-- BEGIN PAGE TEXT --

Published on January 5th, 2009

Just a thought. If you’re one of those lumbering corporations locked into IE6 through software or IT lock-in or even by the personal choice of a managing director - do you have an IE6 exit strategy? Seriously, it doesn’t matter how many times you say that you’re locked into IE6 the finite life of a browser is a business reality you need to contend with… unless you’re saying in 5 years, 10 years, 20 years you’re going to be running IE6. No, didn’t think so. You need an exit strategy.

Apparently Google are suggesting GMail users move away from IE6 as an unsupported browser to either Firefox or Chrome. IE6 was released on August 12, 2001. End of story.

-- END PAGE TEXT --
-- BEGIN RECORDS SUPPLIED --

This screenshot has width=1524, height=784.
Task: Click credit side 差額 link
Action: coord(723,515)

-- END RECORDS SUPPLIED --
-- BEGIN RECORDS SUPPLIED --

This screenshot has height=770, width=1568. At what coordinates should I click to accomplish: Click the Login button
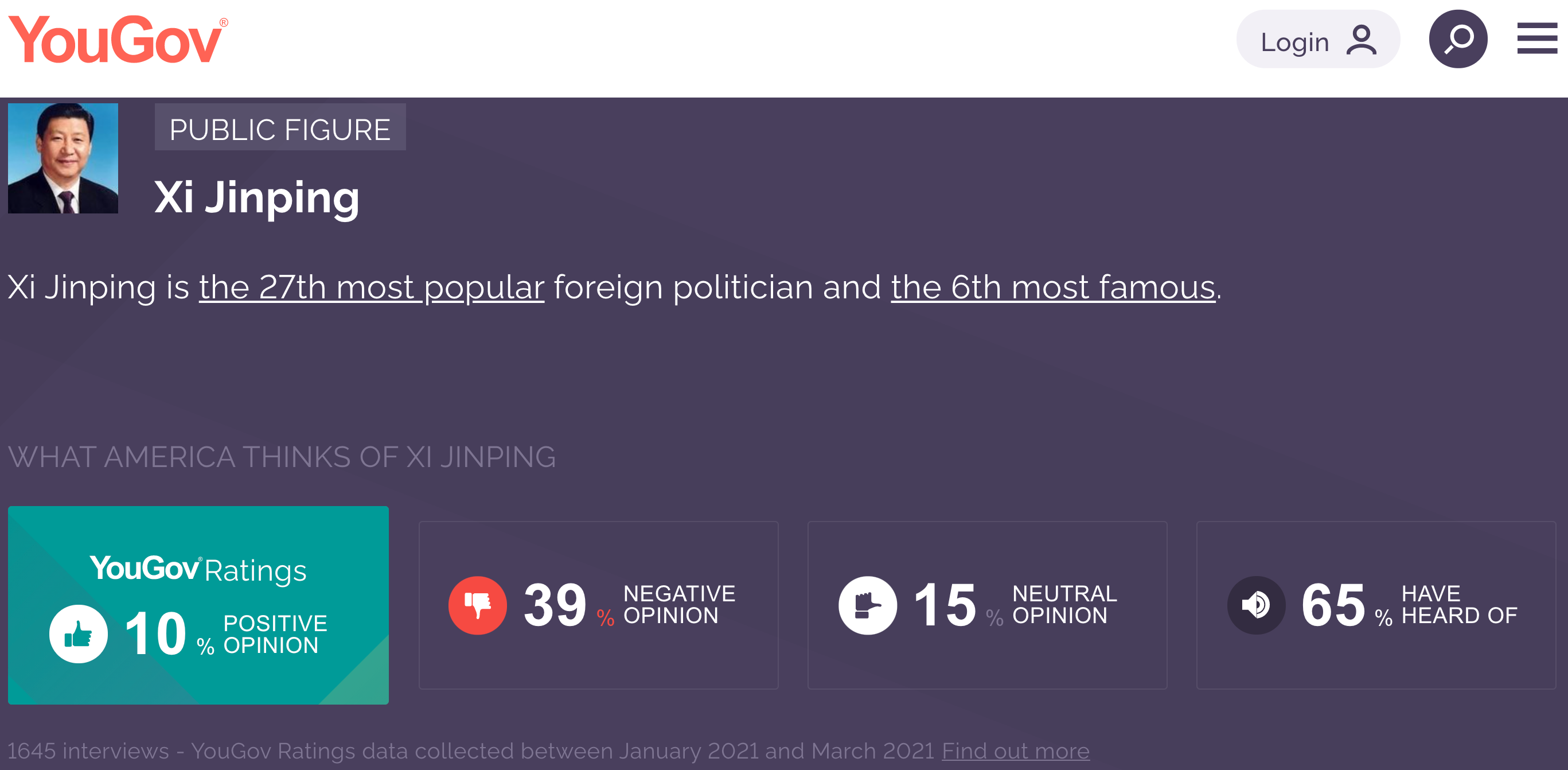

-- END RECORDS SUPPLIED --

§ REQUIREMENTS
a) From the post about an IE6 exit strategy, write out the part that begins with the words containing "Published on January" and ends with "End of story.".
b) Translate this sentence from the post about an IE6 exit strategy into Spanish: "IE6 was released on August 12, 2001."

§ EXPECTED ANSWERS
a)
Published on January 5th, 2009

Just a thought. If you’re one of those lumbering corporations locked into IE6 through software or IT lock-in or even by the personal choice of a managing director - do you have an IE6 exit strategy? Seriously, it doesn’t matter how many times you say that you’re locked into IE6 the finite life of a browser is a business reality you need to contend with… unless you’re saying in 5 years, 10 years, 20 years you’re going to be running IE6. No, didn’t think so. You need an exit strategy.

Apparently Google are suggesting GMail users move away from IE6 as an unsupported browser to either Firefox or Chrome. IE6 was released on August 12, 2001. End of story.

b) IE6 se lanzó el 12 de agosto de 2001.